On his second day of cross-examination during his €52m theft and fraud trial, Mr Byrne denied he forged the signature of Aideen Costigan to transfer her family home into his name without her knowledge.

He told prosecuting counsel Remy Farrell that Ms Costigan agreed to sell the house on for €410,000 with the understanding that she would not receive the money for several months.

Mr Byrne said he intended to pay Ms Costigan when he "came into funds" but that the Law Society shut down his practice before this could happen.

Mr Byrne said he acted for Ms Costigan in the deal but that she did not know that it was him who was buying the house.

Mr Farrell asked the accused if he expected the jury to believe that Ms Costigan agreed to hand over her house on the promise of a stranger to pay her the money sometime in the future.

"Wouldn't she be better off parting with the title deeds for a bag of magic beans?"he asked.

FRIEND

Mr Byrne (47), of Walkinstown Road, Crumlin, is accused of theft and fraud offences totalling €51.8m. The charges allege he transferred clients' homes into his name and then used them as collateral for property loans.

He has pleaded not guilty at Dublin Circuit Criminal Court to 50 counts of theft, forgery, using forged documents and deception between 2004 and 2007.

Regarding another house owned by the family of a childhood friend, Mr Byrne also denied fraud.

He said he told his friend Brendan Dunne that he was being put under pressure and threatened by his business partner John Kelly to secure a loan from Bank of Scotland and that he needed security to do this.
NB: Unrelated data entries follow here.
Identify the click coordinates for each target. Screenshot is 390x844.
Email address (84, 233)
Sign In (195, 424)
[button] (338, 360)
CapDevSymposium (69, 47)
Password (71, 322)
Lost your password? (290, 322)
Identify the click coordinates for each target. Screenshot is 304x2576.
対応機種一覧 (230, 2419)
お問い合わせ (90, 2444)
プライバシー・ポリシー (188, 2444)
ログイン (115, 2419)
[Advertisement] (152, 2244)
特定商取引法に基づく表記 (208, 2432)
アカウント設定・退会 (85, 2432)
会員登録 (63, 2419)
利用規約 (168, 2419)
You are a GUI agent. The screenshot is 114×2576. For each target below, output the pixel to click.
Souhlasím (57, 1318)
He said that Mr Dunne agreed to sign over the family home to him temporarily. He said his intention was to transfer the house back to Mr Dunne at a later date but that the closing of his practice intervened.

Mr Farrell asked Mr Byrne why all of these people would lie to the court, the gardai and the Law Society by alleging the solicitor had defrauded them.

Mr Byrne replied they needed to lie in order to get their houses back. He said the society wouldn't assist them if they said they had a deal with "disgraced solicitor Thomas Byrne".

The trial continues before Judge Patrick McCartan and a jury of seven men and five women.